O desastre, ocorrido há quase 40 anos, tornou a “zona de exclusão” o local mais radioativo da Terra. É uma área que se estende por um raio de 30km onde vivem alguns animais que têm sido estudados em pesquisas recentes e que são física e geneticamente diferentes de seus equivalentes em outros lugares do planeta.
A sobrevivência do verme estudado não indica que o local seja seguro, mas pode mostrar a resiliência desse ser vivo. “Será que a mudança ambiental repentina selecionou espécies, ou mesmo indivíduos dentro de uma espécie, que são naturalmente mais resistentes à radiação ionizante?”, questiona Sophia Tintori, do departamento de Biologia da NYU, em comunicado.
Ela ficou surpresa com a cobertura vegetal da zona de exclusão. “Nunca tinha pensado nela como algo repleto de vida”, observa. “Se eu quiser encontrar vermes que sejam particularmente tolerantes à exposição à radiação, essa é uma paisagem que pode já ter sido selecionada para isso.”
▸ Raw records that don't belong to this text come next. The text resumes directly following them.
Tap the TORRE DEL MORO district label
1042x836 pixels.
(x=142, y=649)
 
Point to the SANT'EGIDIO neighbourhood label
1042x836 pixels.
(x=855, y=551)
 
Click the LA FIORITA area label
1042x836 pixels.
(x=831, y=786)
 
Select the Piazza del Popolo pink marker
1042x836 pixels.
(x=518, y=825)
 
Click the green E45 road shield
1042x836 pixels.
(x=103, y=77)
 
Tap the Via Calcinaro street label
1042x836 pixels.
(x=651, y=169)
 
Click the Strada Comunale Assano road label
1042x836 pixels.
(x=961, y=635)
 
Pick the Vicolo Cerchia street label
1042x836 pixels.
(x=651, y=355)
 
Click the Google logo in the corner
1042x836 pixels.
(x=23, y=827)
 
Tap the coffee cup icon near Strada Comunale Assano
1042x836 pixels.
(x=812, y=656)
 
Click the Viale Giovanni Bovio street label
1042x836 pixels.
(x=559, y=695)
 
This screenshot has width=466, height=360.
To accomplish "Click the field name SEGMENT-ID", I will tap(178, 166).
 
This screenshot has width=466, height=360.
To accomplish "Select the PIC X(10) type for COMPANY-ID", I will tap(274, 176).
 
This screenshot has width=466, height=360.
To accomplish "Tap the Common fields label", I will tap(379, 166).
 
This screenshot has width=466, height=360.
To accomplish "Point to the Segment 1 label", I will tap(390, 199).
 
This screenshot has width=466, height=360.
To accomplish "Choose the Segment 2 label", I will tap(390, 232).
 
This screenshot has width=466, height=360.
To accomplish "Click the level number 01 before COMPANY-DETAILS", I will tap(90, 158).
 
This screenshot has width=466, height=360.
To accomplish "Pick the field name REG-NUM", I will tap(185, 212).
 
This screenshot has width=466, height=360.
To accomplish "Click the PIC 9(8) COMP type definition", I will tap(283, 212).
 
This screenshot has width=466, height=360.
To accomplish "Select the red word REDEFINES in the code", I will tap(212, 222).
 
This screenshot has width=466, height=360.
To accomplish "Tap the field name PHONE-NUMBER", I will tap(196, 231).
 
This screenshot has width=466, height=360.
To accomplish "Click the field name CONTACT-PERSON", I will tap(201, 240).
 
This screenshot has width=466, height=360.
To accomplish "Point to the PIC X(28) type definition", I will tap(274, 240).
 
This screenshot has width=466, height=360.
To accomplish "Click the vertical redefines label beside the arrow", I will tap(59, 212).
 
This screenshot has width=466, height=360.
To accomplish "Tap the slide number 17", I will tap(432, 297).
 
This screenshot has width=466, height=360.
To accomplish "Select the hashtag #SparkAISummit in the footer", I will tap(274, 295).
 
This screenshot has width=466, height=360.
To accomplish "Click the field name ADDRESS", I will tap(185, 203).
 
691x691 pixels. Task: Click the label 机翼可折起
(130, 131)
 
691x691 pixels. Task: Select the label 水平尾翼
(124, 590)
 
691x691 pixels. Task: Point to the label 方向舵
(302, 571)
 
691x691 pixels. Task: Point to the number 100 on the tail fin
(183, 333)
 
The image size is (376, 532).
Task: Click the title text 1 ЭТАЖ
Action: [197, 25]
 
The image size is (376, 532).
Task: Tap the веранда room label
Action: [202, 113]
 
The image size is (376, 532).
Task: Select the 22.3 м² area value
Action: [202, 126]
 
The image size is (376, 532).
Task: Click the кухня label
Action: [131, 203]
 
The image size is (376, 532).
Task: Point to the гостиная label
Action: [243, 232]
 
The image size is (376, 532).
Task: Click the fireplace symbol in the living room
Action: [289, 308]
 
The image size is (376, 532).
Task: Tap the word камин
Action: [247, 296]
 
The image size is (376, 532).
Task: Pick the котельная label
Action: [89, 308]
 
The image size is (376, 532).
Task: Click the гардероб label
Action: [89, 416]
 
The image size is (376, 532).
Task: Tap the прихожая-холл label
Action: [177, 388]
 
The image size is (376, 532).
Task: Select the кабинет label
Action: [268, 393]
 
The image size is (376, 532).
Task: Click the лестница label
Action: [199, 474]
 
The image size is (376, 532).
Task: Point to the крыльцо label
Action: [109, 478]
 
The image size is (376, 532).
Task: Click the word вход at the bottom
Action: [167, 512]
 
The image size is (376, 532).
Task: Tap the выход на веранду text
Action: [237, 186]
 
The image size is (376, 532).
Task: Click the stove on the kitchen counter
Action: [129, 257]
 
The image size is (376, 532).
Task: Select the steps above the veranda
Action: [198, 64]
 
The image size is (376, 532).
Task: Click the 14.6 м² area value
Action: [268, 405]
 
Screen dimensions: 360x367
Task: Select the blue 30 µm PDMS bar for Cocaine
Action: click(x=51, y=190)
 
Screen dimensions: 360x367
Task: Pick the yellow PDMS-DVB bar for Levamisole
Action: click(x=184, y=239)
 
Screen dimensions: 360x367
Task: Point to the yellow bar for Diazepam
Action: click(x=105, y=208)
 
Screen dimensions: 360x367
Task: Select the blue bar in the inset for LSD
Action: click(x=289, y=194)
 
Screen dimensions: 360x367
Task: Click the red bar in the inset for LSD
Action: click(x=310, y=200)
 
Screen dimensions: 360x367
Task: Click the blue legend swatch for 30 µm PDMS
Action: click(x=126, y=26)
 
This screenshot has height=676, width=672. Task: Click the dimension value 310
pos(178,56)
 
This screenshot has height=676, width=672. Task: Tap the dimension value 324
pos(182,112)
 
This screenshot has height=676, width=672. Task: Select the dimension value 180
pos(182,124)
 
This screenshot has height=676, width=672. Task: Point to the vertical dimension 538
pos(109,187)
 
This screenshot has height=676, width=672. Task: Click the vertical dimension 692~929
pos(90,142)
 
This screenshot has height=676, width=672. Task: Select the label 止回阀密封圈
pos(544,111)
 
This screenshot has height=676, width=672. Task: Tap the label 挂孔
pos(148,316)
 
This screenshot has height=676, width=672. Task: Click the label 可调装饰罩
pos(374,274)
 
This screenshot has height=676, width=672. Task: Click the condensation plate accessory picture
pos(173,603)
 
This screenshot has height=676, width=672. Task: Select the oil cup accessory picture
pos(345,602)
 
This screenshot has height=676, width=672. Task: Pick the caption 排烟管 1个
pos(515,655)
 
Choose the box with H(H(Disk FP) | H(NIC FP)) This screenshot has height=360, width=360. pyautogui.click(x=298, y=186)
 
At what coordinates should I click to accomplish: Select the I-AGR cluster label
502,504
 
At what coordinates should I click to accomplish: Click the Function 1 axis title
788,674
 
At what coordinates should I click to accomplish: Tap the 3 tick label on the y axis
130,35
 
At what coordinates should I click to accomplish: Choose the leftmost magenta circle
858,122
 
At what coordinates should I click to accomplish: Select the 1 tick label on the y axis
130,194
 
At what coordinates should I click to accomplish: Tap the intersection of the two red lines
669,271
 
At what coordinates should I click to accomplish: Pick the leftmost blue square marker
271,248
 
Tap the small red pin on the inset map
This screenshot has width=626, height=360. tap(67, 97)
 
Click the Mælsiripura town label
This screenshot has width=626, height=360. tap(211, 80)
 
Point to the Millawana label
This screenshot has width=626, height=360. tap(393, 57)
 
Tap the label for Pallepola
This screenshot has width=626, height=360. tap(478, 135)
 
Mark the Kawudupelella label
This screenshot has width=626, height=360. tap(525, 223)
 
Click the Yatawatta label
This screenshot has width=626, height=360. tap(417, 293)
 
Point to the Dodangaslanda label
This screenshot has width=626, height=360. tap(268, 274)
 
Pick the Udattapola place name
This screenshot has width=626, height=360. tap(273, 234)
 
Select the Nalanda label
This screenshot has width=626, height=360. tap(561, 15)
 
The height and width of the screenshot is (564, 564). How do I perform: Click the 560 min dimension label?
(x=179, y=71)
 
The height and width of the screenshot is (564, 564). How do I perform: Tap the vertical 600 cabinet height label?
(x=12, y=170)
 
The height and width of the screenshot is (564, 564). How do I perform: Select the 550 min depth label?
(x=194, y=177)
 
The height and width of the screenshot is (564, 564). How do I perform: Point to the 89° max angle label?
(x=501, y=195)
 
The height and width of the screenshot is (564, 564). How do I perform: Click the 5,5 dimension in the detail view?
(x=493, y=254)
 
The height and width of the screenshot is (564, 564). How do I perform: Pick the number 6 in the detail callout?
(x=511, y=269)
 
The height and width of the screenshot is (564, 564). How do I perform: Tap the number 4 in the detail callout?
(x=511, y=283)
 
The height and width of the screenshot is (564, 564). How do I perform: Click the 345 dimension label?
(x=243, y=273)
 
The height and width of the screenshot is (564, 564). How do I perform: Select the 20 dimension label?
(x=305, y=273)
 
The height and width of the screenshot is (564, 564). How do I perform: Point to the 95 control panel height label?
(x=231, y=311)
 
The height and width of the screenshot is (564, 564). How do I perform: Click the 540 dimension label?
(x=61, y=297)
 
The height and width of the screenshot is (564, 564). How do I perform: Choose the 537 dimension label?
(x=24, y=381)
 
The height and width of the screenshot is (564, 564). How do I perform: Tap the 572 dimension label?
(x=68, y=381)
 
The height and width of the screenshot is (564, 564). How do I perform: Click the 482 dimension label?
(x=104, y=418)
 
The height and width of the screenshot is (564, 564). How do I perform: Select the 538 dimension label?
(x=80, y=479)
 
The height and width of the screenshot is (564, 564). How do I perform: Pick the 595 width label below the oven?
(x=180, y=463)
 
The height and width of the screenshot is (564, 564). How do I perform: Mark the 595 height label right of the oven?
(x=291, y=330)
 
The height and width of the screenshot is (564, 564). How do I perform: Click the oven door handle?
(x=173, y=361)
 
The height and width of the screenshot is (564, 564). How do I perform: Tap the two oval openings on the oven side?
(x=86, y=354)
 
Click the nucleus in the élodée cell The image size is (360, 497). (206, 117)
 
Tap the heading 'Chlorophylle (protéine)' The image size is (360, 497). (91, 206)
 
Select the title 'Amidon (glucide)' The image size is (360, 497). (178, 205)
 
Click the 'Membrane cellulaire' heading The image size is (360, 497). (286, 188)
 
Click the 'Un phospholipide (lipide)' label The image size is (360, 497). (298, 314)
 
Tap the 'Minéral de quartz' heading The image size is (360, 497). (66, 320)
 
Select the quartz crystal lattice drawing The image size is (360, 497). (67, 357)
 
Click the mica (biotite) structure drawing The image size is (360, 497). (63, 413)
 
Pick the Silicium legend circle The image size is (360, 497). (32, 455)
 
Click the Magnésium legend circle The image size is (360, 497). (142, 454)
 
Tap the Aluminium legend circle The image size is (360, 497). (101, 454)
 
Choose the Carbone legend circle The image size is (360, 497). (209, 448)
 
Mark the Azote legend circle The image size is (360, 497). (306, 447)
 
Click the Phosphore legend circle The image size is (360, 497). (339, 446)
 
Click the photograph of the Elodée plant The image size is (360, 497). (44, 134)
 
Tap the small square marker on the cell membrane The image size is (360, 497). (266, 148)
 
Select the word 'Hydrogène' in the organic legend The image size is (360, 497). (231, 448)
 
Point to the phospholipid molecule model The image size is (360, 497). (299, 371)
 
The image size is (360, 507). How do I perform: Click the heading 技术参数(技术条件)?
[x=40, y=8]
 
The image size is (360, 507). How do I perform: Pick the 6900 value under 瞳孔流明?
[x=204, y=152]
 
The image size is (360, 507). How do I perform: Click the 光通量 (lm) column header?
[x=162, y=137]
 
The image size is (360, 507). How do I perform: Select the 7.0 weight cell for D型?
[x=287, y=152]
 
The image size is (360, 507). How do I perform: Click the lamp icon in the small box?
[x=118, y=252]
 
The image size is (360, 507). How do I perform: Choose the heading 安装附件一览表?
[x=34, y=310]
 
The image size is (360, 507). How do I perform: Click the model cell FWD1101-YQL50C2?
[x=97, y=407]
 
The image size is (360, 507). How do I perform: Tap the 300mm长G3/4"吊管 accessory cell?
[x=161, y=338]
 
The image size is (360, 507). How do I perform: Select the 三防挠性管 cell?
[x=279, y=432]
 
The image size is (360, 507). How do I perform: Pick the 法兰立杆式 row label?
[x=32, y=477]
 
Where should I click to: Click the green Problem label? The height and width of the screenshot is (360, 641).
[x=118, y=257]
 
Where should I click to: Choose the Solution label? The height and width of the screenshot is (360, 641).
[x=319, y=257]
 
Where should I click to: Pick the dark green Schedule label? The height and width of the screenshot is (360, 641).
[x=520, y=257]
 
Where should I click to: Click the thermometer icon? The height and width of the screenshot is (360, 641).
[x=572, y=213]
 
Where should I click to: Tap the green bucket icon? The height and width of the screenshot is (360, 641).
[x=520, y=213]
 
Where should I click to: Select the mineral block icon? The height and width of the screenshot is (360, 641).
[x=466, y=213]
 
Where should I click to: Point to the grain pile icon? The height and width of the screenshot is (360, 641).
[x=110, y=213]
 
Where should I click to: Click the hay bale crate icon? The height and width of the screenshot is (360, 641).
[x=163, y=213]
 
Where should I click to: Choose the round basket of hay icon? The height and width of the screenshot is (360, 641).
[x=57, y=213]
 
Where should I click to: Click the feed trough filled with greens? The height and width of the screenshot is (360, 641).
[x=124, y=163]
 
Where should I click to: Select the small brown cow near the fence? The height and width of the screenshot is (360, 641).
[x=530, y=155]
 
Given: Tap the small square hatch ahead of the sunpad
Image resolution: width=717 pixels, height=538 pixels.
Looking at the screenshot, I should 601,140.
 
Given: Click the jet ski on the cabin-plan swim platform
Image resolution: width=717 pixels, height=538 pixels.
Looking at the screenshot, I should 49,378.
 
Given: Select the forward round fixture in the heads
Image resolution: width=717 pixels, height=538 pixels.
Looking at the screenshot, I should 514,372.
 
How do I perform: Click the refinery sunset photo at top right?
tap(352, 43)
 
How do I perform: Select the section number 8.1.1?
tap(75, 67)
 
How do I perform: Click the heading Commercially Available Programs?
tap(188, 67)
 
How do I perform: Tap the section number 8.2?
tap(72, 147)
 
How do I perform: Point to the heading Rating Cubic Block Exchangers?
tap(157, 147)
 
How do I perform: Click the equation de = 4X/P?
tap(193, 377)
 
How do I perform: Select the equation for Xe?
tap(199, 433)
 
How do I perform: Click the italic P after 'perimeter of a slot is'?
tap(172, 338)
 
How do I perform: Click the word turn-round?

Para a análise, os pesquisadores estudaram nematódeos, que correspondem a pequenos vermes com genoma simples e uma reprodução rápida. Em 2019, eles visitaram a região e coletaram os vermes de amostras de solo, frutas apodrecidas e outros materiais orgânicos de regiões com diferentes níveis de radiação. Os exemplos foram estudados ainda na Ucrânia e depois levados aos EUA, onde foram congelados.
“Podemos criopreservar os vermes e depois descongelá-los para estudo posterior”, explica Matthew Rockman, professor de Biologia na NYU. “Isso significa que podemos impedir que a evolução ocorra no laboratório, algo impossível com a maioria dos outros modelos animais, e muito valioso quando queremos comparar animais que passaram por diferentes histórias evolutivas.”
A análise envolveu o sequenciamento genético de 15 vermes da espécie Oscheius tipulae, que foram comparados com animais da mesma espécie naturais de outras regiões do mundo. De forma surpreendente, os pesquisadores não detectaram danos causados pela radiação no genoma dos vermes retirados de Chernobil.
Apesar disso, eles não sabem há quanto tempo cada um deles estava na zona de exclusão, o que impossibilita determinar com precisão o nível de exposição que cada verme e seus antecessores receberam nas últimas quatro décadas.
Os pesquisadores criaram um sistema para comparar a rapidez com que as populações de 20 vermes geneticamente distintos crescem e, assim, medir a sensibilidade de seus descendentes a diferentes tipos de danos ao DNA.
O estudo sugere que não há necessariamente uma tolerância maior à radiação por parte dos vermes de Chernobil, e que o cenário não os forçou a evoluir. No entanto, ele indica como o reparo do DNA pode variar para cada indivíduo e ajuda a entender a variação natural em humanos.
“Agora que sabemos quais linhagens de O. tipulae são mais sensíveis ou mais tolerantes a danos no DNA, podemos usar essas linhagens para estudar por que indivíduos diferentes têm maior probabilidade de sofrer os efeitos de carcinógenos do que outros”, diz Tintori. Um dos desafios dos pesquisadores de câncer é entender por que algumas pessoas com predisposição genética à doença a desenvolvem e outras não.